Seus discursos fornecem uma quantidade enorme de água límpida, um tanto insossa, são obras-primas de retórica, equilibrados, bonitos, mas sem grande sabor e repletos de lugares comuns que se poderiam encontrar na cópia de um aluno “superdotado” da primeira série, sem convicção, sem aspereza, sem genialidade, mas, quanto à genialidade, não devemos nos iludir: desde Joana d’Arc, Napoleão Bonaparte e o general Charles de Gaulle, a iguaria é rara na França.
Macron, na falta de genialidade, prossegue tranquilo em seu caminho. Ele procura se situar acima ou ao lado dos partidos, superar os obstáculos e as contradições. E esse talvez seja seu calcanhar de aquiles. Um dos maiores escritores franceses do século 17 foi Jean de La Fontaine. Em suas fábulas, La Fontaine colocava em cena animais. Um dos animais era o morcego, esse mamífero voador. Eis como o morcego se apresenta em La Fontaine: “Eu sou um pássaro, vejam minhas asas. Eu sou um camundongo, vivam os ratos!” Com seu discurso difuso, por enquanto Macron continua seduzindo.

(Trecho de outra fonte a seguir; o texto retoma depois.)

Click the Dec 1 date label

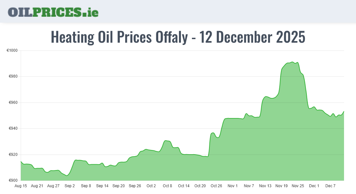click(x=314, y=186)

Para sair vencedor no próximo 7 de maio, dia do segundo turno das eleições presidenciais, ele obviamente precisa se sustentar nas duas primeiras colocações na votação do primeiro turno. E, então, torcer para ter Marine Le Pen como opositora. Numa eleição em que os deuses parecem lhe sorrir, seria mais um presente. Vale lembrar que o pai de Marine, Jean-Marie Le Pen, fundador do partido hoje presidido pela filha, a Frente Nacional, chegou ao segundo turno das eleições presidenciais de 2002, num feito que atraiu os olhares do mundo para a França.
Toda a apreensão com a possível vitória de um radical se esvaiu quando as urnas foram abertas e Le Pen sofreu para Jacques Chirac uma das maiores derrotas da história do país: 82% a 18%. No pleito deste ano, espera-se que os eleitores franceses mostrem a mesma rejeição a ideias extremistas.